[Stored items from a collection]
=== Section Start ===

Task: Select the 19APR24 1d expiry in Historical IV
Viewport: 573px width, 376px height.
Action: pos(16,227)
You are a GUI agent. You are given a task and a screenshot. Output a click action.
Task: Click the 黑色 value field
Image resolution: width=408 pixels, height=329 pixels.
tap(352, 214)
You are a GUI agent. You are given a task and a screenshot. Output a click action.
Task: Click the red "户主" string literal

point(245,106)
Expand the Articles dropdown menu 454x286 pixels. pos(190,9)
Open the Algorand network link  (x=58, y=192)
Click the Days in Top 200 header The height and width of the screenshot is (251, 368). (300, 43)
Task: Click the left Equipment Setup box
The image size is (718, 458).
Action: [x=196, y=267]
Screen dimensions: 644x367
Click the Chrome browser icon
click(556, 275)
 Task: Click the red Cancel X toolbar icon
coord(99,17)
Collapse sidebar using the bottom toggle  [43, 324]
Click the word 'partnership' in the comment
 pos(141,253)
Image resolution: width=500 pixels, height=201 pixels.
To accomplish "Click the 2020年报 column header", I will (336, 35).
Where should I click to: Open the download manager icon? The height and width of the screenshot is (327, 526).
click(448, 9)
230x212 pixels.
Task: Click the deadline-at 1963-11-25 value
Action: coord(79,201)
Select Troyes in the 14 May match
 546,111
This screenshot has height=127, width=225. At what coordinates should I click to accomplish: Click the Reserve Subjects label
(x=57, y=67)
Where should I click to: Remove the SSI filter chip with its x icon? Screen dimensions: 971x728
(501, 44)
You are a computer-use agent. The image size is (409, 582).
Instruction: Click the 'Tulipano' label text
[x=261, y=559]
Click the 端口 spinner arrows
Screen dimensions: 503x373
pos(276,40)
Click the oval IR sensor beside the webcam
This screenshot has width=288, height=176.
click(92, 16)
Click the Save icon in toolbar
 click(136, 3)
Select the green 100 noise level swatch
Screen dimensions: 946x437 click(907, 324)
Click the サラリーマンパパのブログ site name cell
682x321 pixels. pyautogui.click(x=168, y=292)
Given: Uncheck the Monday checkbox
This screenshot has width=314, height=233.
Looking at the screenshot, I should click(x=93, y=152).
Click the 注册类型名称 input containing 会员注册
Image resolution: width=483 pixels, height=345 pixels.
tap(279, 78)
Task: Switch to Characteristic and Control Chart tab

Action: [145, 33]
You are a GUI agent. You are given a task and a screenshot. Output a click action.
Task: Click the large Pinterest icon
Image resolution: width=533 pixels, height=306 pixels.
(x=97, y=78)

=== Section End ===

Task to carry out — Quote only the lines from the one containing "Image resolution: width=500" through the final line of the records, with both ends included.

Written answer —
Image resolution: width=500 pixels, height=201 pixels.
To accomplish "Click the 2020年报 column header", I will (336, 35).
Where should I click to: Open the download manager icon? The height and width of the screenshot is (327, 526).
click(448, 9)
230x212 pixels.
Task: Click the deadline-at 1963-11-25 value
Action: coord(79,201)
Select Troyes in the 14 May match
 546,111
This screenshot has height=127, width=225. At what coordinates should I click to accomplish: Click the Reserve Subjects label
(x=57, y=67)
Where should I click to: Remove the SSI filter chip with its x icon? Screen dimensions: 971x728
(501, 44)
You are a computer-use agent. The image size is (409, 582).
Instruction: Click the 'Tulipano' label text
[x=261, y=559]
Click the 端口 spinner arrows
Screen dimensions: 503x373
pos(276,40)
Click the oval IR sensor beside the webcam
This screenshot has width=288, height=176.
click(92, 16)
Click the Save icon in toolbar
 click(136, 3)
Select the green 100 noise level swatch
Screen dimensions: 946x437 click(907, 324)
Click the サラリーマンパパのブログ site name cell
682x321 pixels. pyautogui.click(x=168, y=292)
Given: Uncheck the Monday checkbox
This screenshot has width=314, height=233.
Looking at the screenshot, I should click(x=93, y=152).
Click the 注册类型名称 input containing 会员注册
Image resolution: width=483 pixels, height=345 pixels.
tap(279, 78)
Task: Switch to Characteristic and Control Chart tab

Action: [145, 33]
You are a GUI agent. You are given a task and a screenshot. Output a click action.
Task: Click the large Pinterest icon
Image resolution: width=533 pixels, height=306 pixels.
(x=97, y=78)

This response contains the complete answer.